Supplemental Data

Files in this Data Supplement:

• Supplemental Table 1
• Supplemental Figure 1 - Microtubule zippering and catastrophic collisions in YFP-TUA6-expressing cells. These panels show the outcome of shallow-angle and steep-angle encounters between cortical microtubules in YFP-TUA6-expressing cells. The microtubule of interest is marked by an asterisk, and the arrows denote the onset of microtubule polymerization or depolymerization. The numbers denote time in seconds. (A) A growing cortical microtubule has a shallow-angle (28^o) encounter with a pre-existing microtubule at 15 s (z) and aligns itself with the pre-existing microtubule. Note the long contact time (at least 130 s) between these microtubules. (B) A growing cortical microtubule has a steep-angle (65^o) encounter with a pre-existing microtubule at 10 s (c) and depolymerizes after about 10 s of contact time. Scale bars = 1 μm.
• Supplemental Figure 2 - Monte Carlo modeling using identical zippering constraints for transverse and longitudinal microtubules. The dynamic behavior of interphase cortical microtubules was simulated starting with the same microtubule configuration as in Figure 5. These ?microtubules? were subjected to an iterative Monte Carlo modeling technique, based on the parameters defining the stochastic dynamics of individual cortical microtubules, and the rules of modification of these parameters, based on microtubule encounter angles. In this case, both transverse and longitudinal zippering microtubules were constrained from shrinking for one iteration. Each iteration represents a span of 1 min. The starting condition shows the initial distribution of the microtubule angles. By iteration 7, it is apparent that some microtubule orientations (e.g., 0-15^o and 76-90^o) are not favored and that these microtubules are selectively depolymerized. In contrast, other microtubule orientations (46-60^o) are selectively stabilized as a result of zippering and persist over time. By iteration 10, a predominant microtubule orientation (46-60^o) is clearly established, reflecting a local, parallel microtubule organization. Therefore, the difference in zippering constraint between transverse and longitudinal microtubules is not required for the generation of parallel microtubule organization in the present model.
• Supplemental Figure 3 - Monte Carlo modeling using only microtubule zippering to modify the behavior of the simulated microtubules. The dynamic behavior of interphase cortical microtubules was simulated starting with the same microtubule configuration as in Figure 5. These ?microtubules? were subjected to an iterative Monte Carlo modeling technique, based on the parameters defining the stochastic dynamics of individual cortical microtubules and their modification upon microtubule zippering. Catastrophic collisions were not modeled in this instance. Each iteration represents a span of 1 min. The starting condition shows the initial distribution of the microtubule angles. By iteration 7, there is no appreciable microtubule organization and the microtubules remain disorganized by iteration 10. Therefore, microtubule zippering alone does not give rise to a parallel microtubule organization.
• Supplemental Figure 4 - Monte Carlo modeling using only catastrophic collisions to modify the behavior of the simulated microtubules. The dynamic behavior of interphase cortical microtubules was simulated starting with the same microtubule configuration as in Figure 5. These ?microtubules? were subjected to an iterative Monte Carlo modeling technique, based on the parameters defining the stochastic dynamics of individual cortical microtubules, and their modification upon catastrophic collisions. Microtubule zippering was not modeled in this instance. Each iteration represents a span of 1 min. The starting condition shows the initial distribution of the microtubule angles. By iteration 7, the bulk of the discordant microtubules have been lost and there is the hint of a predominant microtubule orientation (46-60^o). However, this does not resolve into a clear microtubule organization by iteration 10. Therefore, catastrophic collisions alone do not give rise to a parallel microtubule organization.

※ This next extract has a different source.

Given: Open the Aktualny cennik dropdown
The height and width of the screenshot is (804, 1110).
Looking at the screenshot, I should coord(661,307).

• Supplemental Movie 1 - Cortical microtubule dynamics in MBD-DsRed-expressing cells. The interphase cortical microtubules are predominantly transverse with respect to the elongation axis of the cell. Note the dynamic behavior of the individual microtubule ends. This movie was compiled from time-lapse images captured from an MBD-DsRed-expressing cell and has been sped up about 100-fold.

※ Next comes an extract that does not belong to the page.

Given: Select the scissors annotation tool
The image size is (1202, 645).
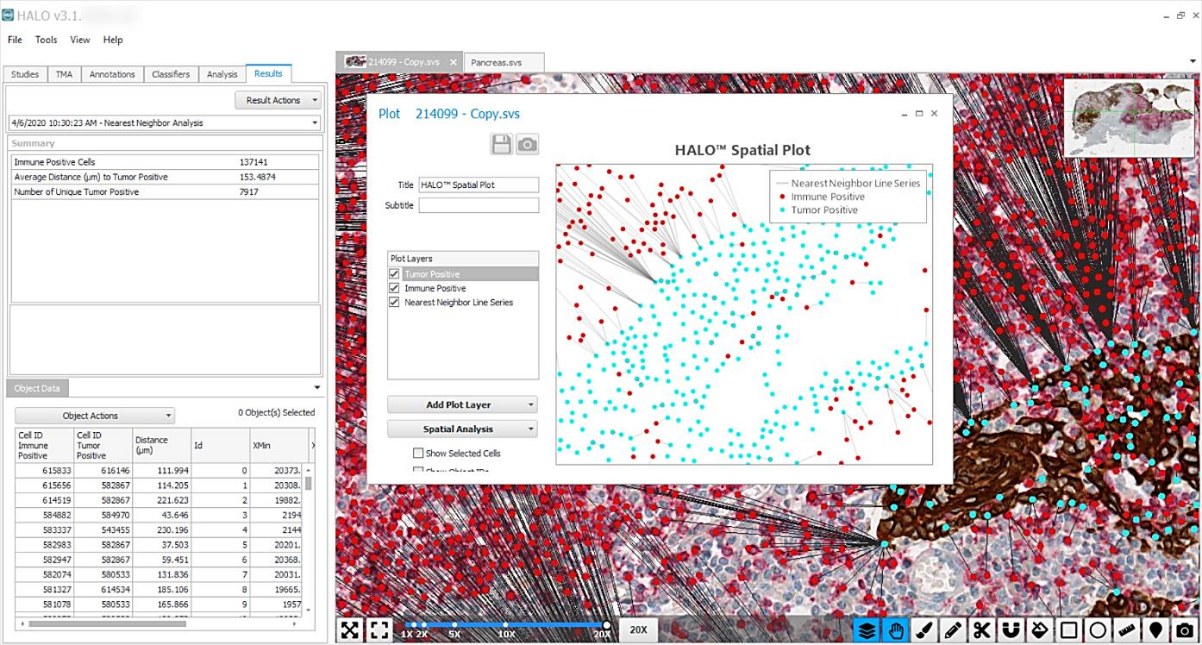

• Supplemental Movie 2 - Monte Carlo simulation of microtubule dynamics using the constraints imposed by microtubule interactions. The individual simulated microtubules are color coded for ease of identification. Note that microtubule encounters result in microtubule bundling, microtubule reorientation, and the emergence of local microtubule order.
• Supplemental Movie 3 - Monte Carlo simulation of microtubule dynamics in the absence of constraints imposed by microtubule encounters. The individual simulated microtubules are color coded for ease of identification. Note that the microtubule dynamics are determined purely by stochastic processes and that the microtubules remain randomly arranged in the absence of the effect of microtubule encounters.
• Supplemental Movie 4 - Monte Carlo simulation of the dynamics of short microtubules. The short length of these simulated microtubules does not allow any microtubule encounters, and therefore the dynamics of the microtubules are solely stochastic in nature and the microtubules remain randomly arranged.